**Exercise**
Where the records below show a line containing "has width=1539, height=866.", start copying; end with the line containing "The width and height of the screenshot is (1392, 783).", and copy it too.

Saved entries
========================================================================

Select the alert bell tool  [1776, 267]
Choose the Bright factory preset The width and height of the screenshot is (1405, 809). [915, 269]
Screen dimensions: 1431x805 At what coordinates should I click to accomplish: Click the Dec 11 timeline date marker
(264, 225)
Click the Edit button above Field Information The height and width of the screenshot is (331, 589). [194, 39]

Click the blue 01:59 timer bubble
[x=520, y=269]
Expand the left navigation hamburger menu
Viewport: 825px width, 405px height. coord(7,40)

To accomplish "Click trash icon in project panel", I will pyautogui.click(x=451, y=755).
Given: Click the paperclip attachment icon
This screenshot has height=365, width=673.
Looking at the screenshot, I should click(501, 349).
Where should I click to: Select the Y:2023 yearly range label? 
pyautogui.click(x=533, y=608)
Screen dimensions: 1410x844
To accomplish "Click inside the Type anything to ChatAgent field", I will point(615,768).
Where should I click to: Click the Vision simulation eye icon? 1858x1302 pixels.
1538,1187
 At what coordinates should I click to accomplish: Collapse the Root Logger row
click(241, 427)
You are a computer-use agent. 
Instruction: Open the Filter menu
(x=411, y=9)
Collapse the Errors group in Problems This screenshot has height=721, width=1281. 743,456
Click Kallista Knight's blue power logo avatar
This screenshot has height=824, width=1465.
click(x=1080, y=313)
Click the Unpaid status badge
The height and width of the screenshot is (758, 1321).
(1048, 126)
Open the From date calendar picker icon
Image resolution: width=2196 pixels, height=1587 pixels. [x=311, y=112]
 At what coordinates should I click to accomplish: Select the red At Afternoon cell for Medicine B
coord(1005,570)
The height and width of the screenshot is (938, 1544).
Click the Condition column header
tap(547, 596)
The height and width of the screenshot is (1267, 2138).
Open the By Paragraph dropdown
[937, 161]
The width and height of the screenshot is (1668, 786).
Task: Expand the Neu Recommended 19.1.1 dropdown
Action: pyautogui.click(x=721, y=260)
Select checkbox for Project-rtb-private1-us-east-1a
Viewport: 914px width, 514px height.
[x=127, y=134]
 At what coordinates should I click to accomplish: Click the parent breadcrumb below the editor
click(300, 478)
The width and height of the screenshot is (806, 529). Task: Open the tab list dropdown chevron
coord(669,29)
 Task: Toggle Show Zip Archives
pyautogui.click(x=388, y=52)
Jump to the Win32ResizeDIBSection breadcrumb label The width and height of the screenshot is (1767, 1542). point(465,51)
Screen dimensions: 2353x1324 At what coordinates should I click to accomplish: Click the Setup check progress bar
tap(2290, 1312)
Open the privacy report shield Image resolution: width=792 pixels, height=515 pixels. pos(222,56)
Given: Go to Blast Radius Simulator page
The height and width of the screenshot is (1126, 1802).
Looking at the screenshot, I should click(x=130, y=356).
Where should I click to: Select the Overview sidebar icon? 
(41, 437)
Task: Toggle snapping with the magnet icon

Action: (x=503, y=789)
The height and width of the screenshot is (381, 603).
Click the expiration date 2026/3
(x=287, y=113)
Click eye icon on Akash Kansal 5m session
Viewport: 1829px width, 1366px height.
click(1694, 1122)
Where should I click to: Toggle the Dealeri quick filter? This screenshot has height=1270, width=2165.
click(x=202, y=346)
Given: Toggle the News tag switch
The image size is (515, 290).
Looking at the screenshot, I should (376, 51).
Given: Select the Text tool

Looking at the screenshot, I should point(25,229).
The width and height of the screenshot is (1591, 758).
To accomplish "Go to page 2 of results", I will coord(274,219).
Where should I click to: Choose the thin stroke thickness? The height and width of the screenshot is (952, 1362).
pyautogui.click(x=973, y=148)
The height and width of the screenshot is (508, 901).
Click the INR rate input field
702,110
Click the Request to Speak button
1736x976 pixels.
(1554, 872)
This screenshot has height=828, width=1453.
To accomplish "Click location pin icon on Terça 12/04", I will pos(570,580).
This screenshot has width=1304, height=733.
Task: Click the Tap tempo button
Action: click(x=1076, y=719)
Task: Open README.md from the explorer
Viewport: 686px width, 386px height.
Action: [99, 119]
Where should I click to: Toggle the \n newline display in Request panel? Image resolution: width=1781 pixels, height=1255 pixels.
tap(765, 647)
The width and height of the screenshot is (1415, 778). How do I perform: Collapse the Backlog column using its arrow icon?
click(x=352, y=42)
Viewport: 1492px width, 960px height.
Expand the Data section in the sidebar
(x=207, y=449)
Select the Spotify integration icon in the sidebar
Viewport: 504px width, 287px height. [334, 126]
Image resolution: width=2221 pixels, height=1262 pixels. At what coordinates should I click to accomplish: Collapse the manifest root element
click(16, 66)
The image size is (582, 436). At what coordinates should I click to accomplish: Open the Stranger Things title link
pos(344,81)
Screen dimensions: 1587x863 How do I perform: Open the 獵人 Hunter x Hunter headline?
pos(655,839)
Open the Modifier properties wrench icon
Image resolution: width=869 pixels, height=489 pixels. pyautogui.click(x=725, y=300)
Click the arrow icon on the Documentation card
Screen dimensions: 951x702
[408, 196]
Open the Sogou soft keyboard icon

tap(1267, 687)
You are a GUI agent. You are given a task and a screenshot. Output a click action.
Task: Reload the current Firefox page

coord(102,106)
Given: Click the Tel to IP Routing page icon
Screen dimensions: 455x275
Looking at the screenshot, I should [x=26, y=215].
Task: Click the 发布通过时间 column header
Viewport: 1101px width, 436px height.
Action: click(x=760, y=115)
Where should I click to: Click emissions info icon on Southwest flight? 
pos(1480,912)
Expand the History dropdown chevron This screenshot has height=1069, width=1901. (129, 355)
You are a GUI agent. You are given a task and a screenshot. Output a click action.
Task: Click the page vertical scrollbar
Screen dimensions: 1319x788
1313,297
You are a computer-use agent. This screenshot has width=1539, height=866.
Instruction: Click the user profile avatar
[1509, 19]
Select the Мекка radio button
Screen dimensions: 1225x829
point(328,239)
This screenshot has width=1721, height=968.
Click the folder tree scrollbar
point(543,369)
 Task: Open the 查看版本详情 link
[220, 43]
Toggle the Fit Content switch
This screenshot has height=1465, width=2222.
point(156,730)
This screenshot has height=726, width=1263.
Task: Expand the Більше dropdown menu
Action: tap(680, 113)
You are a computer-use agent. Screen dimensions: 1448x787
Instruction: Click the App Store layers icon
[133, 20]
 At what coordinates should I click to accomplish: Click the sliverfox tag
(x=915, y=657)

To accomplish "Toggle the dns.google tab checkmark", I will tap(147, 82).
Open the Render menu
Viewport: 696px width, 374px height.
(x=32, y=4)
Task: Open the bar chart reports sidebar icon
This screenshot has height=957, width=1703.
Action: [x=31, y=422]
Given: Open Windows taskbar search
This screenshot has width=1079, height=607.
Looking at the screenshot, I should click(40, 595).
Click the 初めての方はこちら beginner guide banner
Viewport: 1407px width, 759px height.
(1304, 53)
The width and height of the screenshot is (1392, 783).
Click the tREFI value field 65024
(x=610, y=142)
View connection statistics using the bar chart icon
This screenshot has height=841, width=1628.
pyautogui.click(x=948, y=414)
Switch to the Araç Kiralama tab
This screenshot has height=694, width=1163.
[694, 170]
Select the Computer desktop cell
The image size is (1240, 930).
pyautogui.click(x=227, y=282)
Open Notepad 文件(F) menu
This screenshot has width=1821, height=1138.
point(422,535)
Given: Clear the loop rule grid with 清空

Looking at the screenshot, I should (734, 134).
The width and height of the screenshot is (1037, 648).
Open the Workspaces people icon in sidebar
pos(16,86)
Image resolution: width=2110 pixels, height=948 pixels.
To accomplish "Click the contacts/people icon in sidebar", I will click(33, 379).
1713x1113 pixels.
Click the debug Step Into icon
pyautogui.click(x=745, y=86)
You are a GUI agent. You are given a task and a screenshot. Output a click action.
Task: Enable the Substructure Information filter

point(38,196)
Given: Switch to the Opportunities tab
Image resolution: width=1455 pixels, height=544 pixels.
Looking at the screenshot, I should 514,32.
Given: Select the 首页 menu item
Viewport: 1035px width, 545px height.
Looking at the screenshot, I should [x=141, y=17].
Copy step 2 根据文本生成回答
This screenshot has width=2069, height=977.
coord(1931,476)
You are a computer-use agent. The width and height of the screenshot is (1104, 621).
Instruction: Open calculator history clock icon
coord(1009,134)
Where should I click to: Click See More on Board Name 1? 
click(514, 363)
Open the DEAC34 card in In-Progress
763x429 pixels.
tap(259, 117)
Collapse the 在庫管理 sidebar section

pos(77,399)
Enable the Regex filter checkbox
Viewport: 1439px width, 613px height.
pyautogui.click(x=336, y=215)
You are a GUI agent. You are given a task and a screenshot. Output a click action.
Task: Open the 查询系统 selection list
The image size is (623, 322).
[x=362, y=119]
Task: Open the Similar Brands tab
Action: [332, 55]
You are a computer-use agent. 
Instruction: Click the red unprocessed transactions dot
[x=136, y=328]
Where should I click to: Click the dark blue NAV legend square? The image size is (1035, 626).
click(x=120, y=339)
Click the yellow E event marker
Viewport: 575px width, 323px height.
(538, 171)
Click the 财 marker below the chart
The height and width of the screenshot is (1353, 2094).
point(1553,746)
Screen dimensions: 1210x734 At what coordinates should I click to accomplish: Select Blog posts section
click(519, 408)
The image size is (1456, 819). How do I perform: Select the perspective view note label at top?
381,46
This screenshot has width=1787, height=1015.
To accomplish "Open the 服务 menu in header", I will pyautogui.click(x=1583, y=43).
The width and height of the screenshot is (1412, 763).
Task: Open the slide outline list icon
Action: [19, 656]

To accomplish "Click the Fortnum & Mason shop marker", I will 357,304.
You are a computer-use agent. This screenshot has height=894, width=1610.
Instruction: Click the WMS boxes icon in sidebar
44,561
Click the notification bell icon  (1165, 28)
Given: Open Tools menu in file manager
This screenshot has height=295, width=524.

========================================================================

**Result of this task**
You are a computer-use agent. This screenshot has width=1539, height=866.
Instruction: Click the user profile avatar
[1509, 19]
Select the Мекка radio button
Screen dimensions: 1225x829
point(328,239)
This screenshot has width=1721, height=968.
Click the folder tree scrollbar
point(543,369)
 Task: Open the 查看版本详情 link
[220, 43]
Toggle the Fit Content switch
This screenshot has height=1465, width=2222.
point(156,730)
This screenshot has height=726, width=1263.
Task: Expand the Більше dropdown menu
Action: tap(680, 113)
You are a computer-use agent. Screen dimensions: 1448x787
Instruction: Click the App Store layers icon
[133, 20]
 At what coordinates should I click to accomplish: Click the sliverfox tag
(x=915, y=657)

To accomplish "Toggle the dns.google tab checkmark", I will tap(147, 82).
Open the Render menu
Viewport: 696px width, 374px height.
(x=32, y=4)
Task: Open the bar chart reports sidebar icon
This screenshot has height=957, width=1703.
Action: [x=31, y=422]
Given: Open Windows taskbar search
This screenshot has width=1079, height=607.
Looking at the screenshot, I should click(40, 595).
Click the 初めての方はこちら beginner guide banner
Viewport: 1407px width, 759px height.
(1304, 53)
The width and height of the screenshot is (1392, 783).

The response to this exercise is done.